(Stored data entries)
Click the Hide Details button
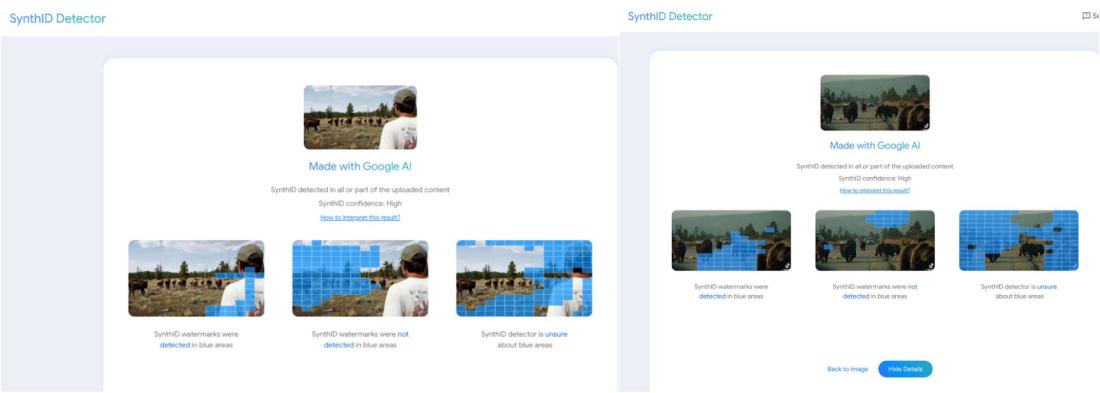This screenshot has width=1100, height=393. (x=905, y=369)
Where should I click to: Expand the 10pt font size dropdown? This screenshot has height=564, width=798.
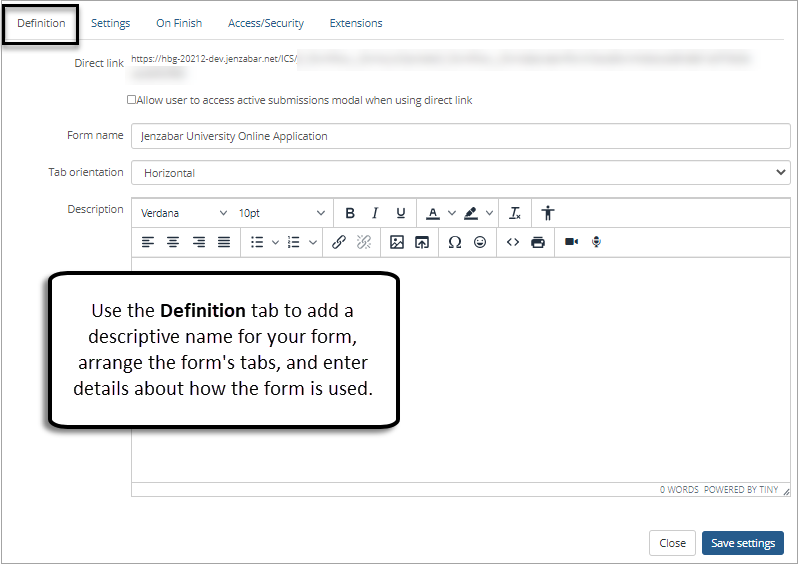point(281,213)
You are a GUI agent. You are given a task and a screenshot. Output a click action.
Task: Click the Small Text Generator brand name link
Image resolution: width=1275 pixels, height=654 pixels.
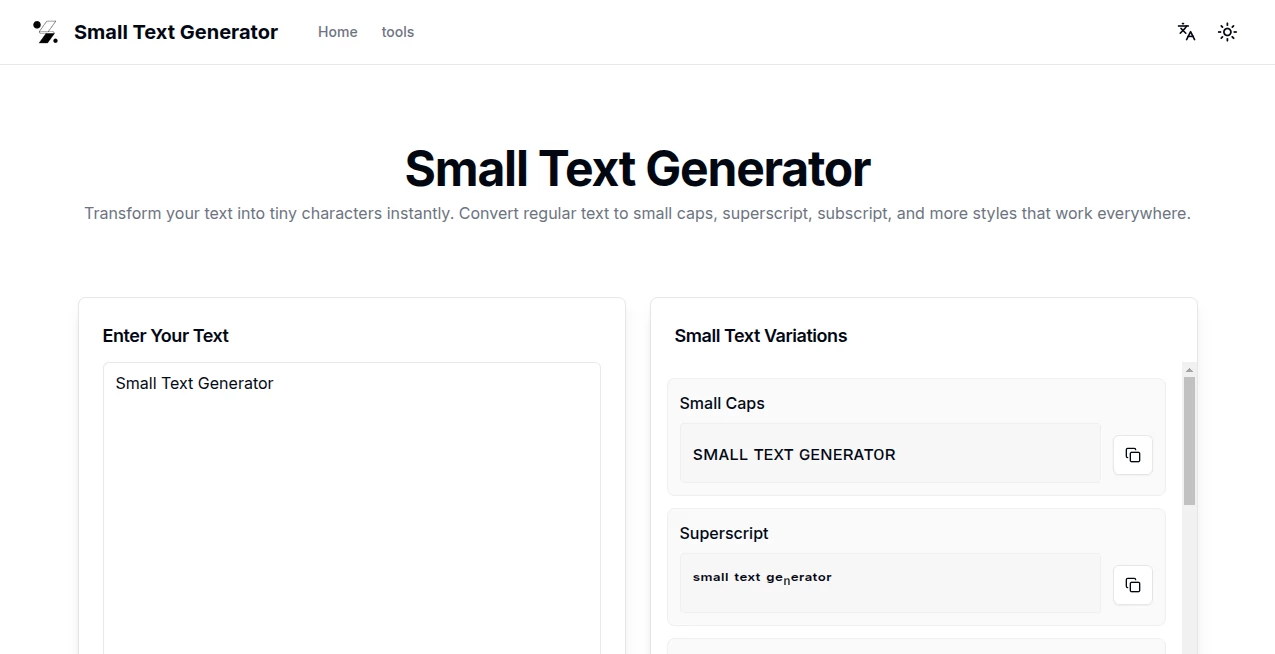[x=175, y=32]
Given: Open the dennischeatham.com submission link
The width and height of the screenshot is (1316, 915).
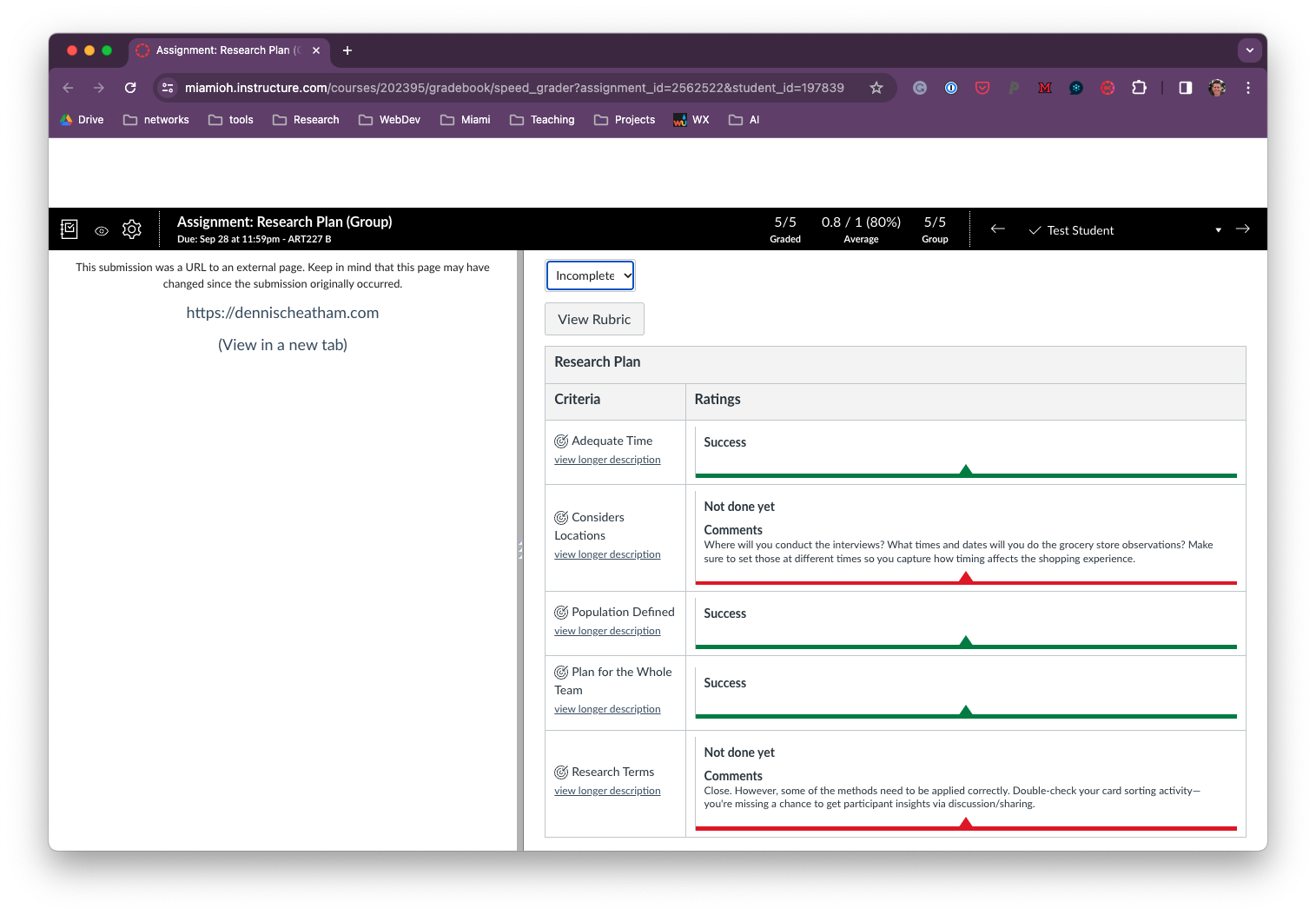Looking at the screenshot, I should pyautogui.click(x=282, y=313).
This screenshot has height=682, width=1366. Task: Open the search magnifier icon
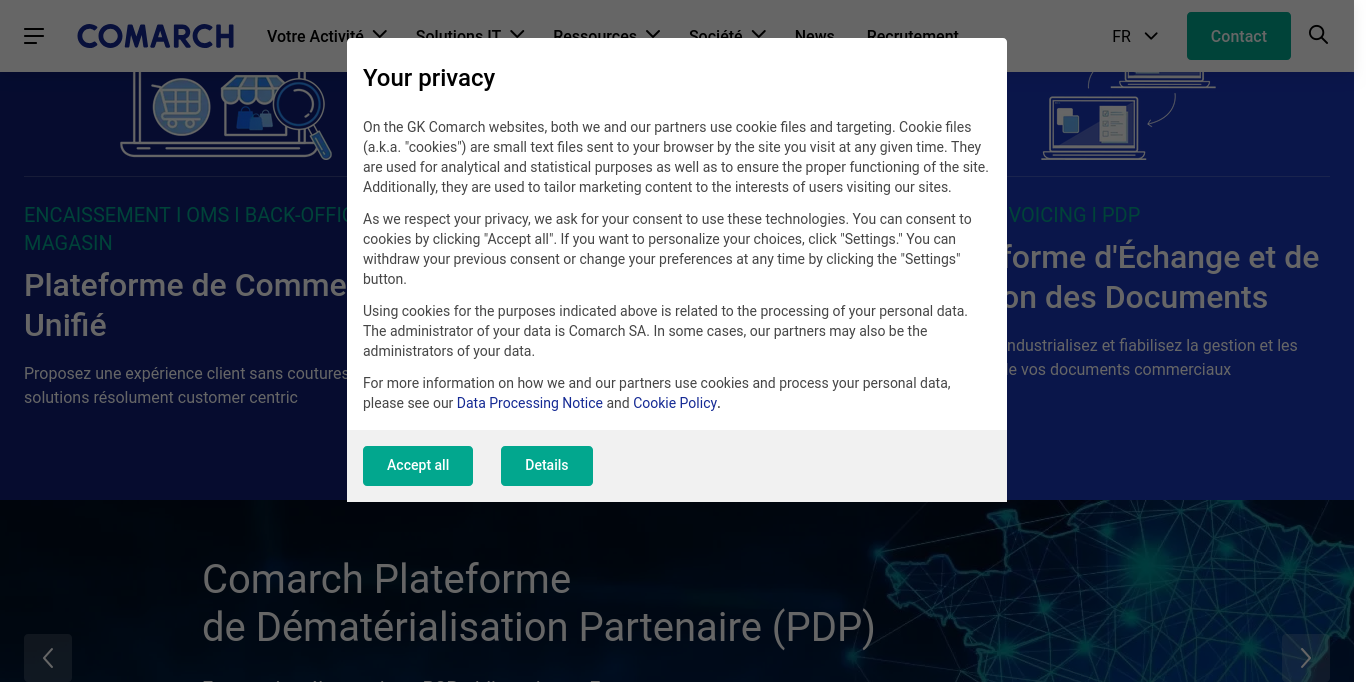pos(1318,35)
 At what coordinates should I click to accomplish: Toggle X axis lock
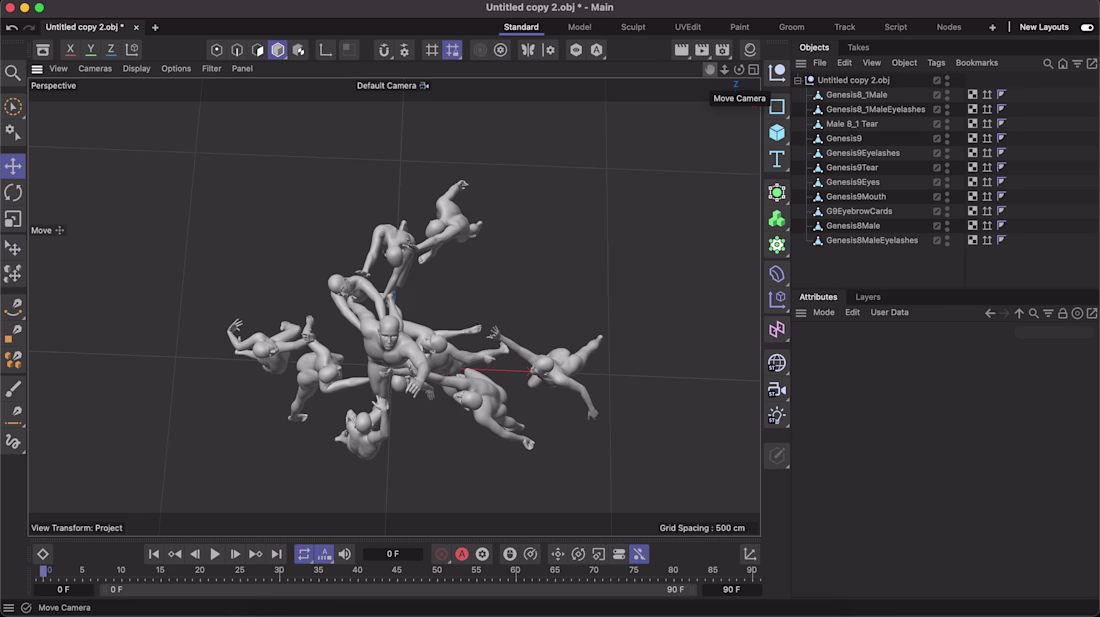click(70, 50)
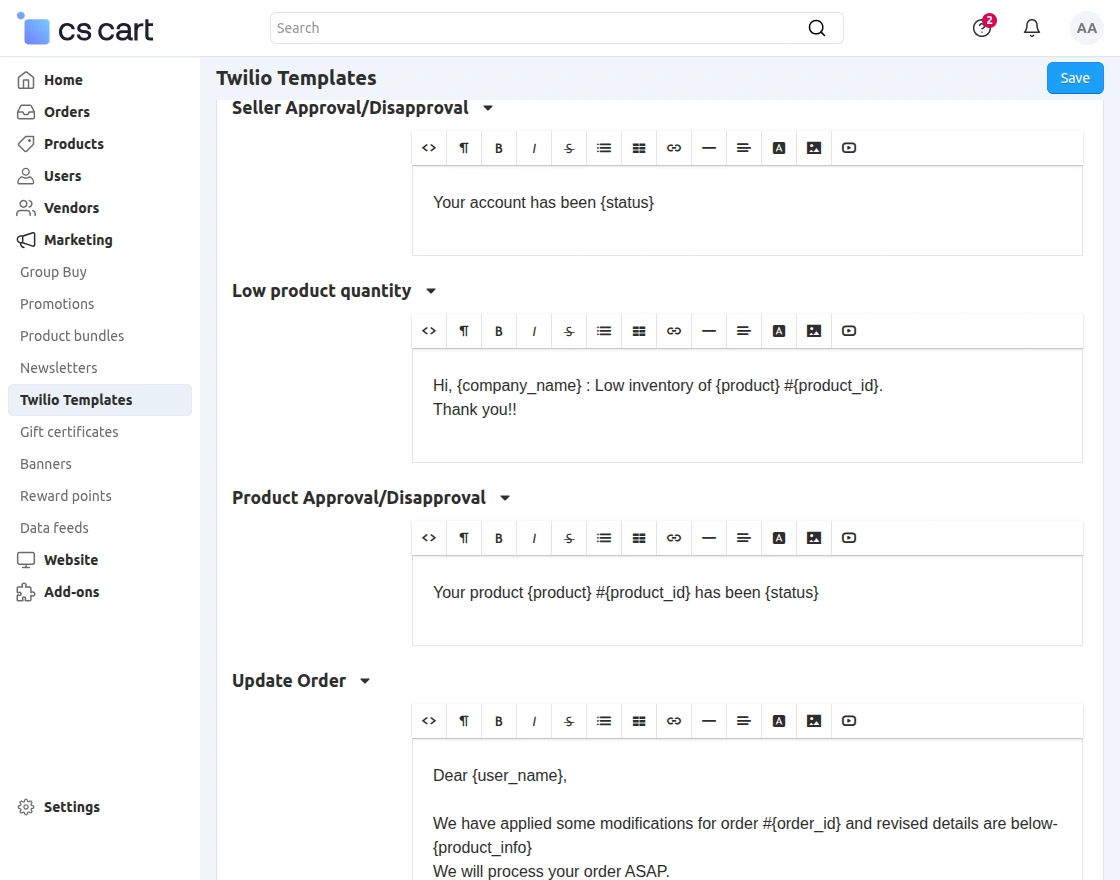
Task: Insert a table using the Update Order toolbar
Action: coord(639,720)
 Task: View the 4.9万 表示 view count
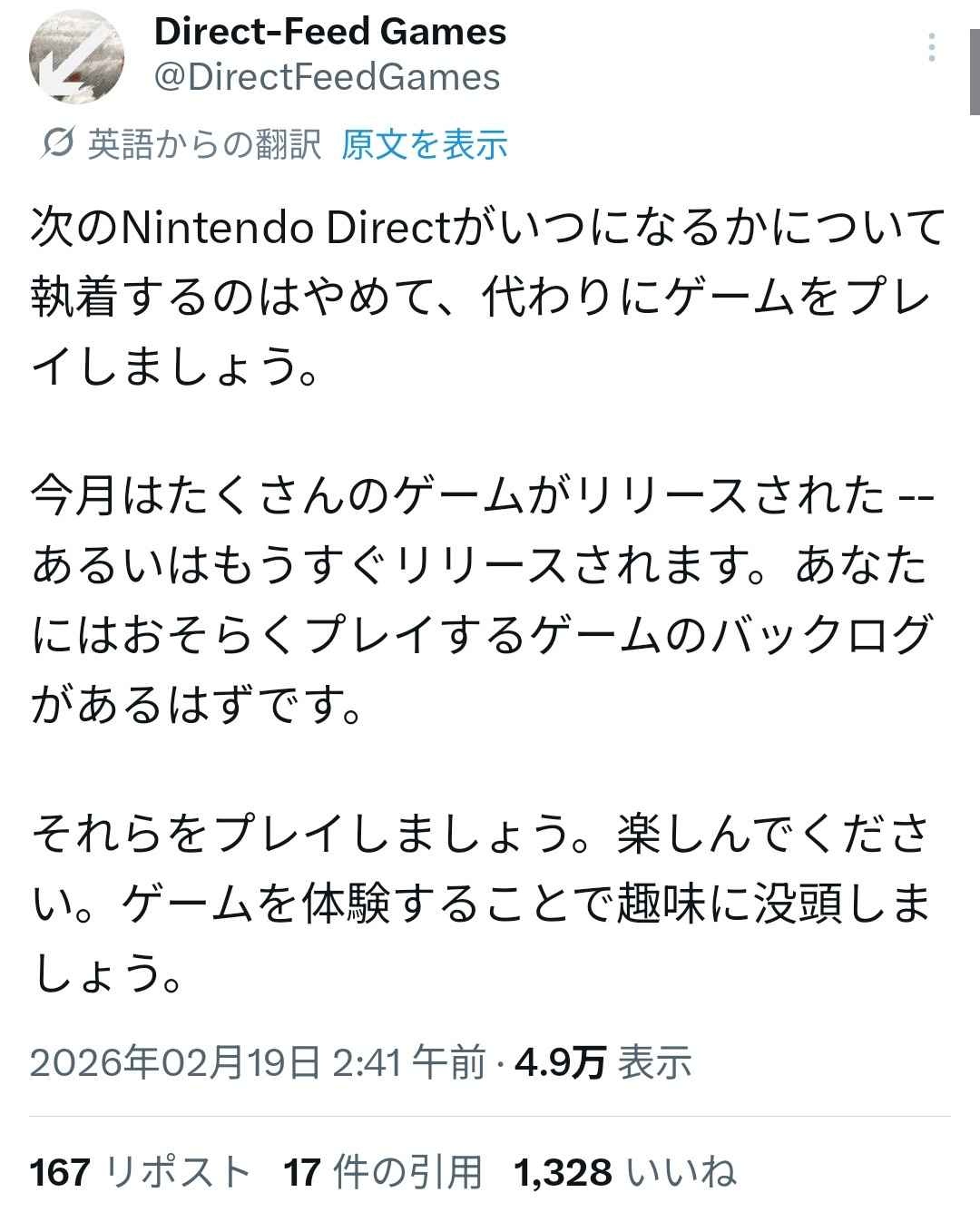point(603,1062)
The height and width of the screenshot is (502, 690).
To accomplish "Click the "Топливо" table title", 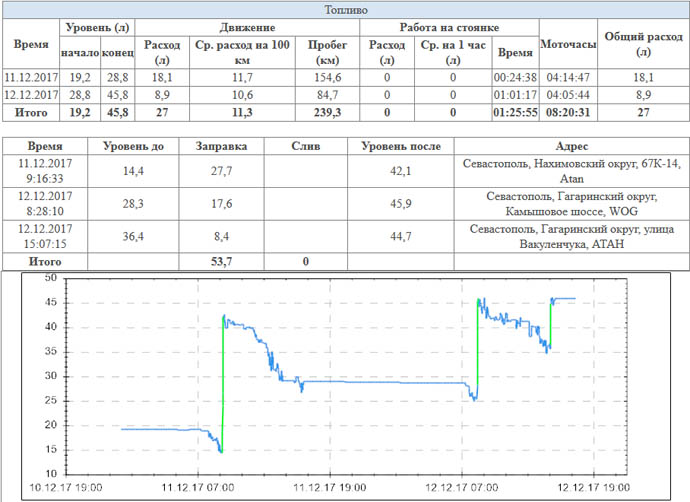I will coord(344,9).
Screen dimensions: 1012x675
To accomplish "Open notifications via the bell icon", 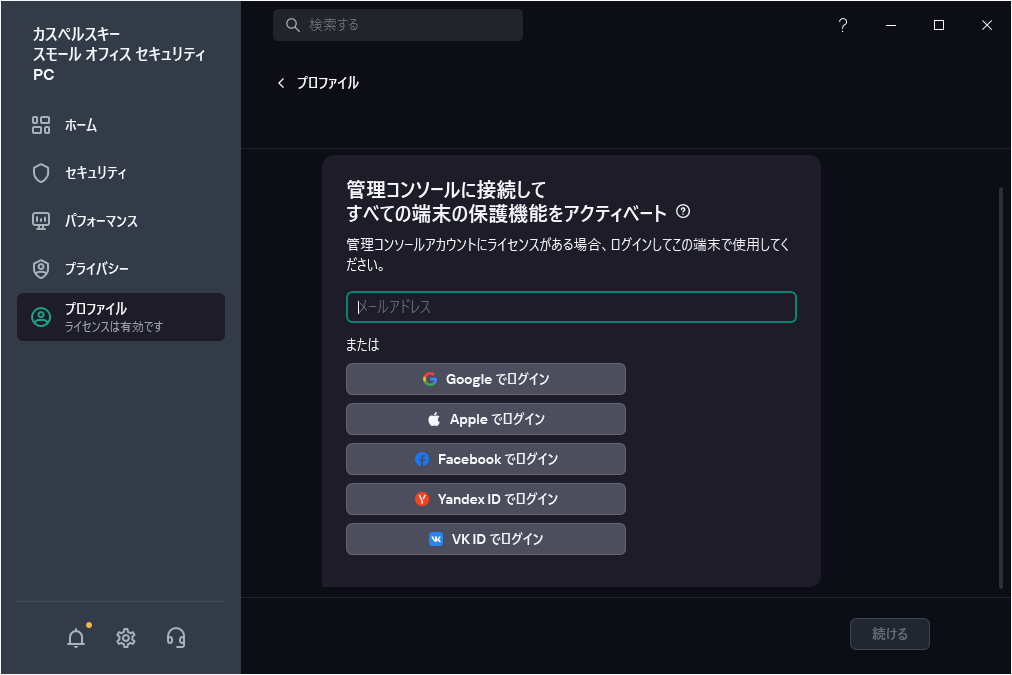I will click(76, 637).
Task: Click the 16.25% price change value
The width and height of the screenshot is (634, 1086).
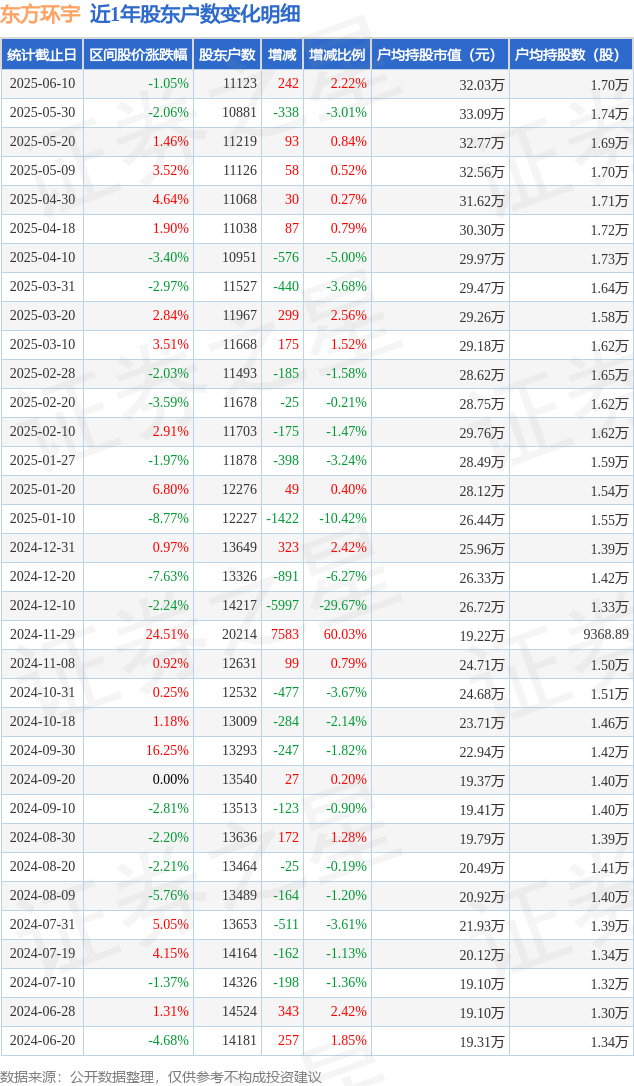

The problem:
Reproduce every line in the records above that contains the word "link".

Problem solution:
Task: Click the Small Text Generator brand name link
Given: Open the dennischeatham.com submission link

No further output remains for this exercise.